What you are asked to do:
Everything from the line with "You are a GUI" to the last line of the listing must be retyped exactly, both ends included, with the pictures dropped.

Exercise material:
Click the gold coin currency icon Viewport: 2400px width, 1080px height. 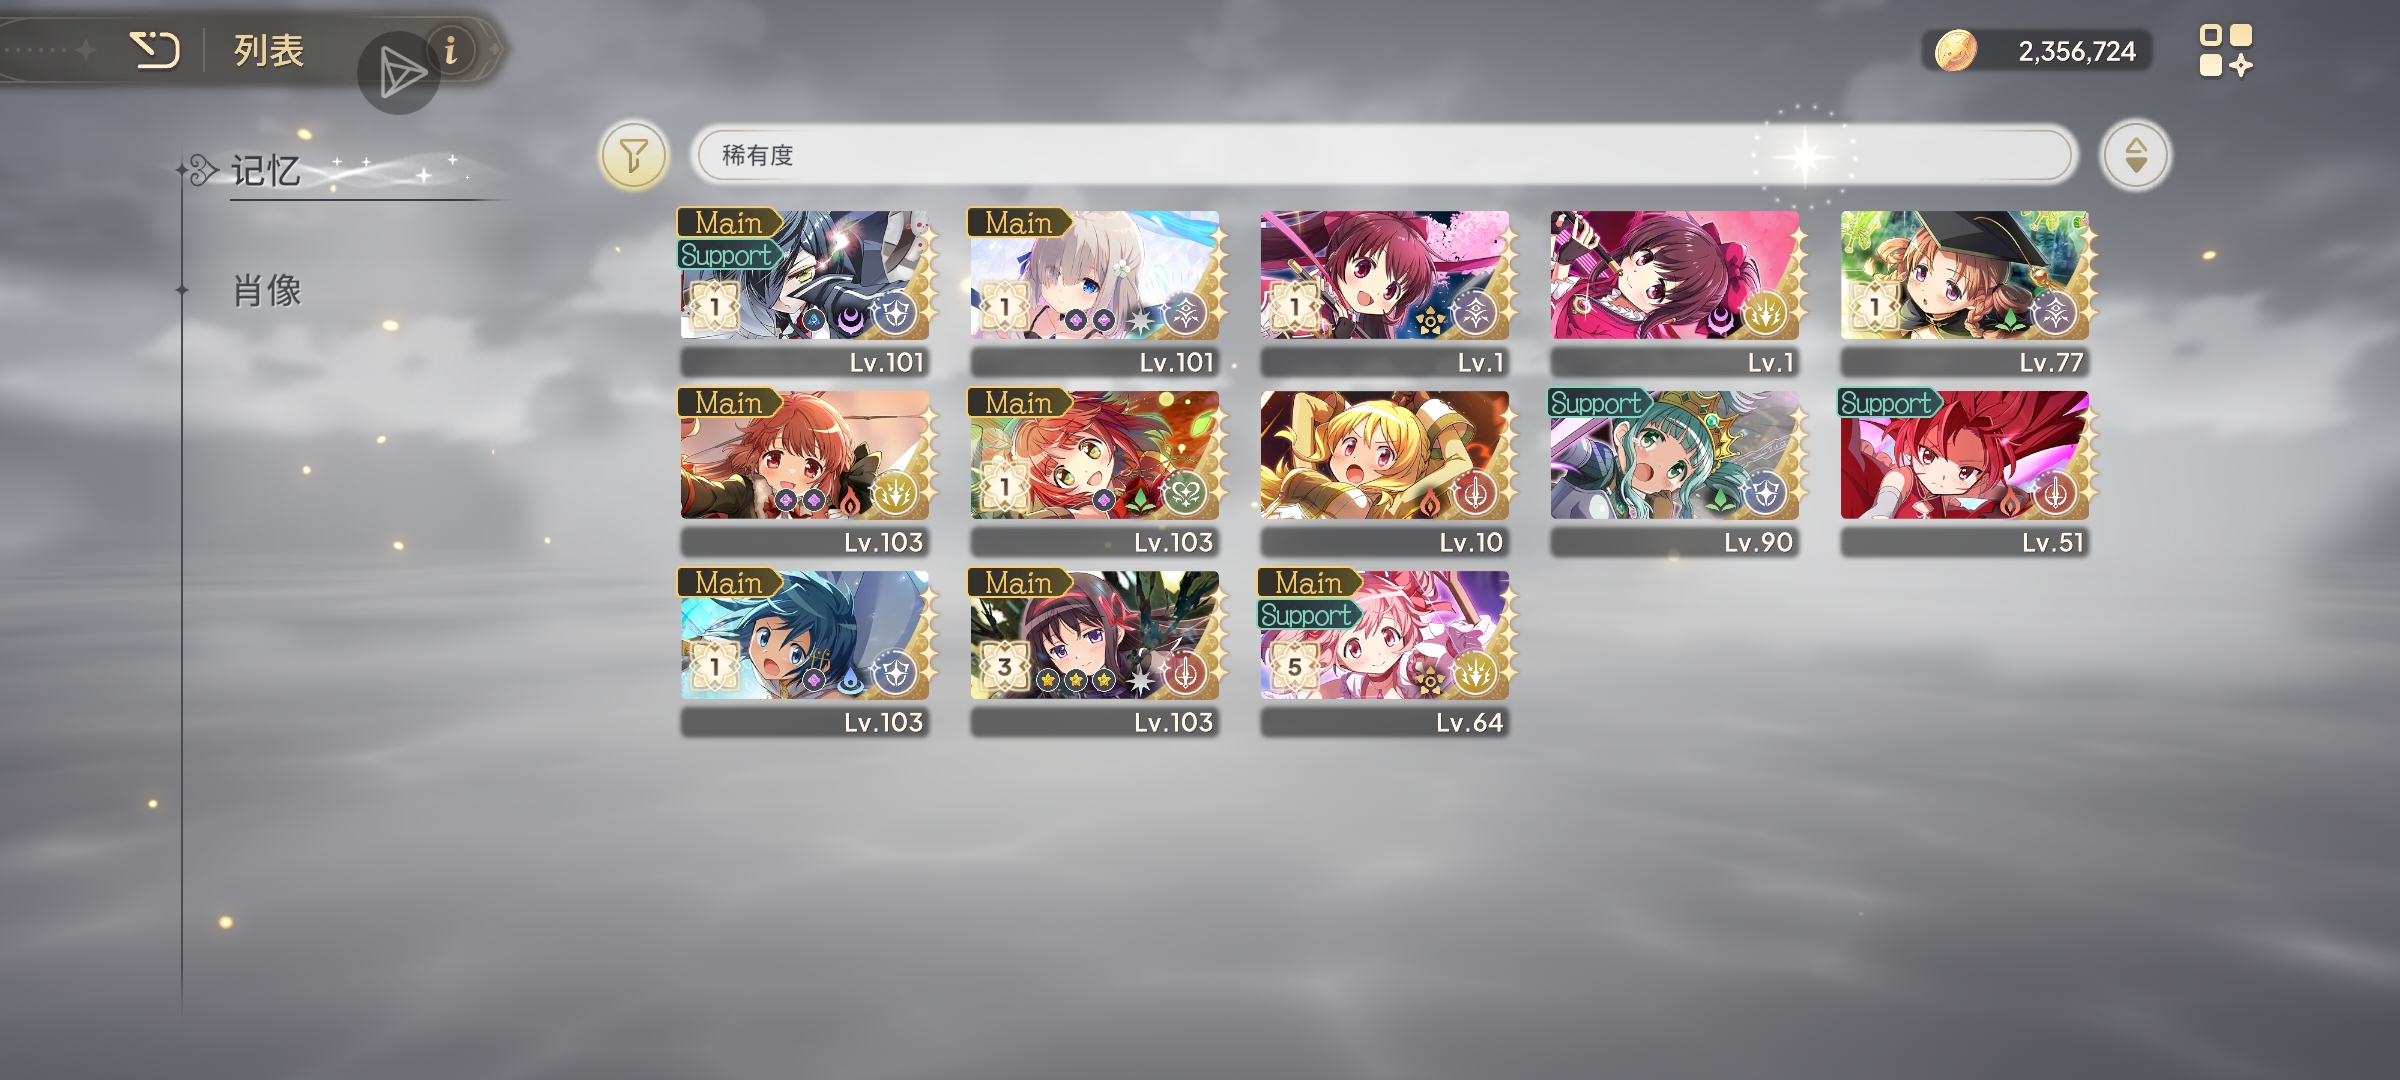[x=1956, y=50]
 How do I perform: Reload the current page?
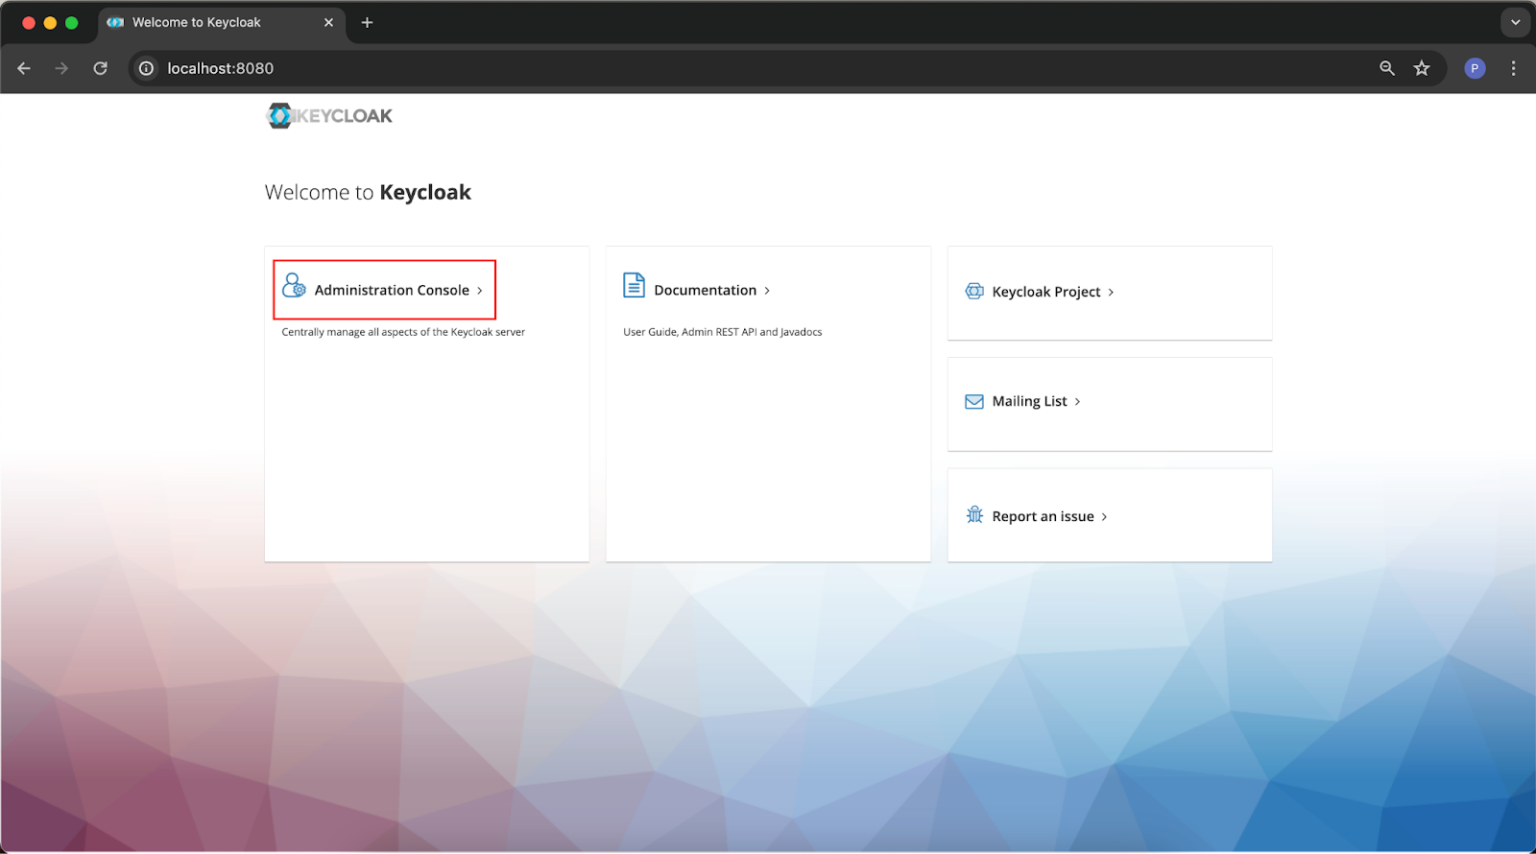click(100, 68)
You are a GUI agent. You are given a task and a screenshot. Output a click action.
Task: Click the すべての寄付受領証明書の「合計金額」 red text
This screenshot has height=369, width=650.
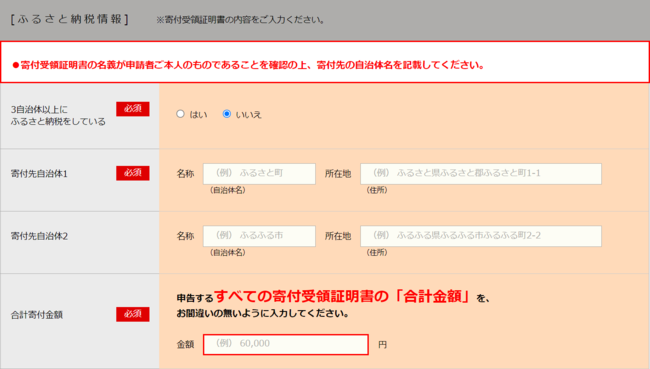(x=343, y=296)
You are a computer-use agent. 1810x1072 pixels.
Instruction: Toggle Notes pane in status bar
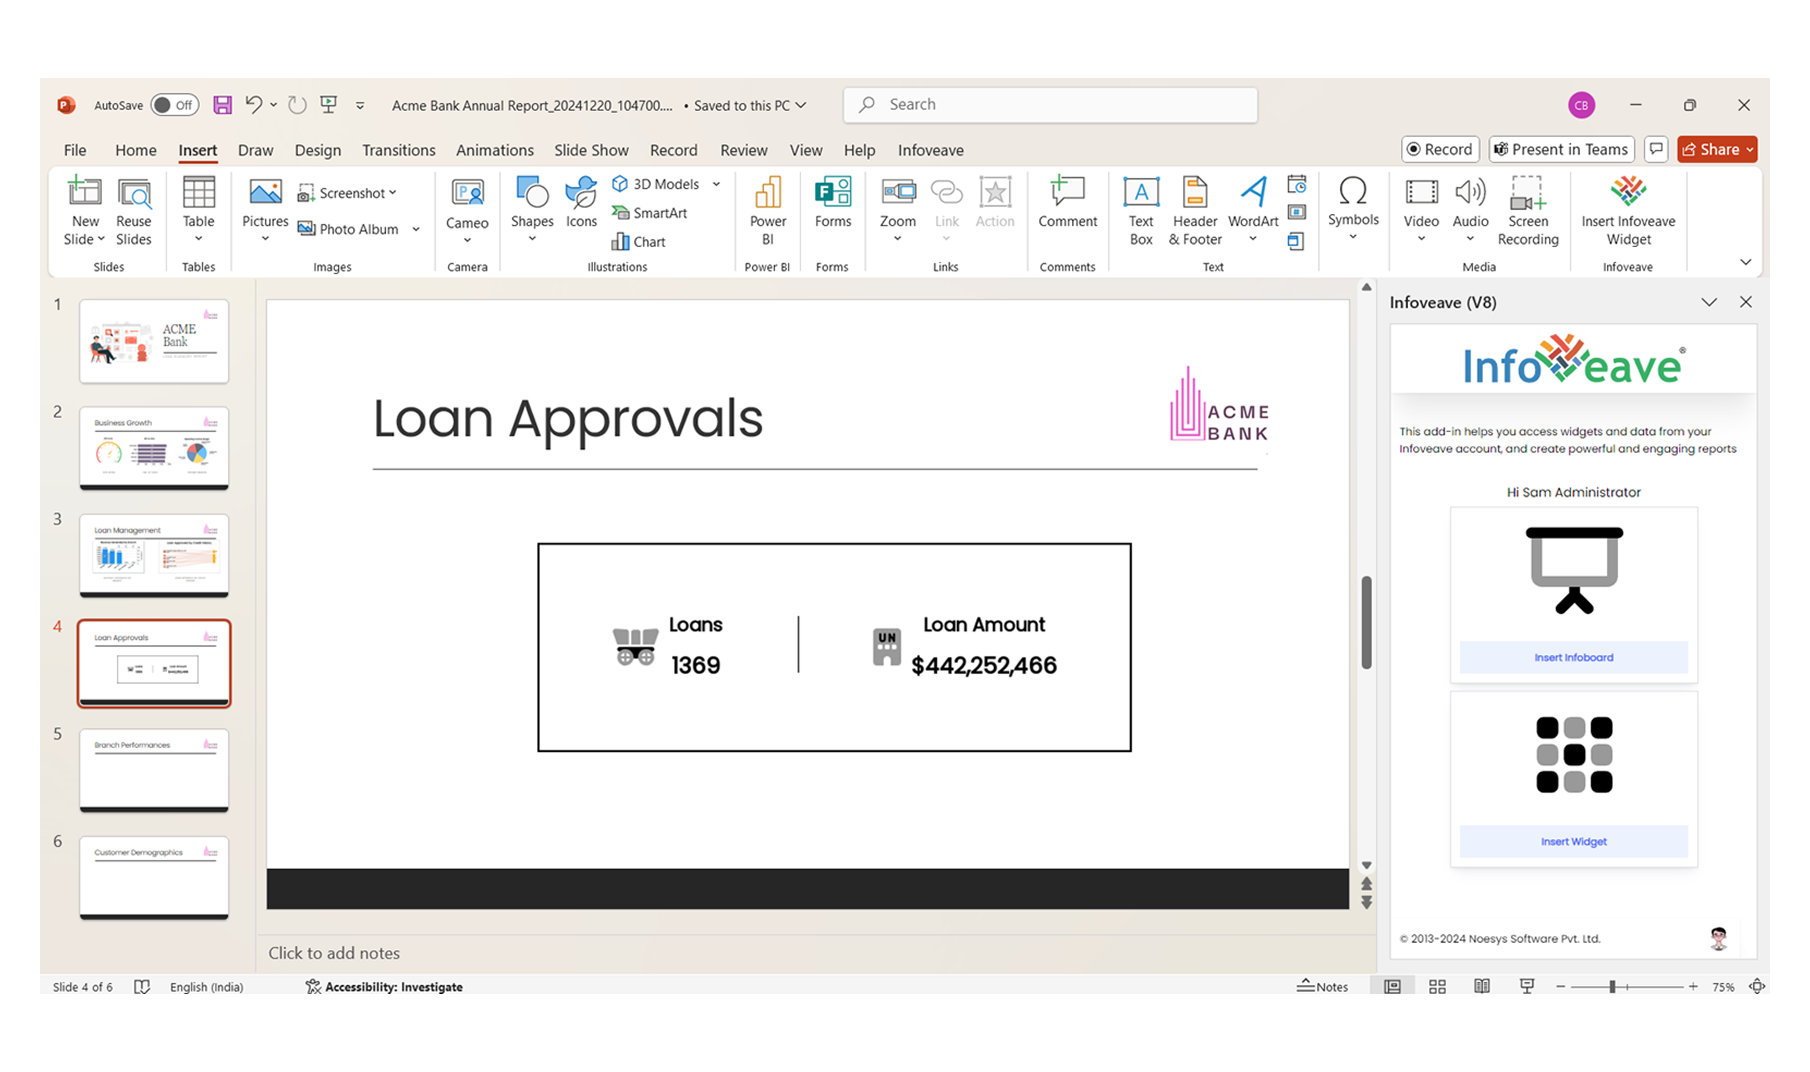click(1322, 987)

Response area:
You are a GUI agent. You are given a task and a screenshot. Output a click action.
Task: Click the すべての寄付受領証明書の「合計金額」 red text
This screenshot has height=369, width=650.
(x=343, y=296)
You are a computer-use agent. 1810x1072 pixels.
Instruction: Toggle Notes pane in status bar
click(1322, 987)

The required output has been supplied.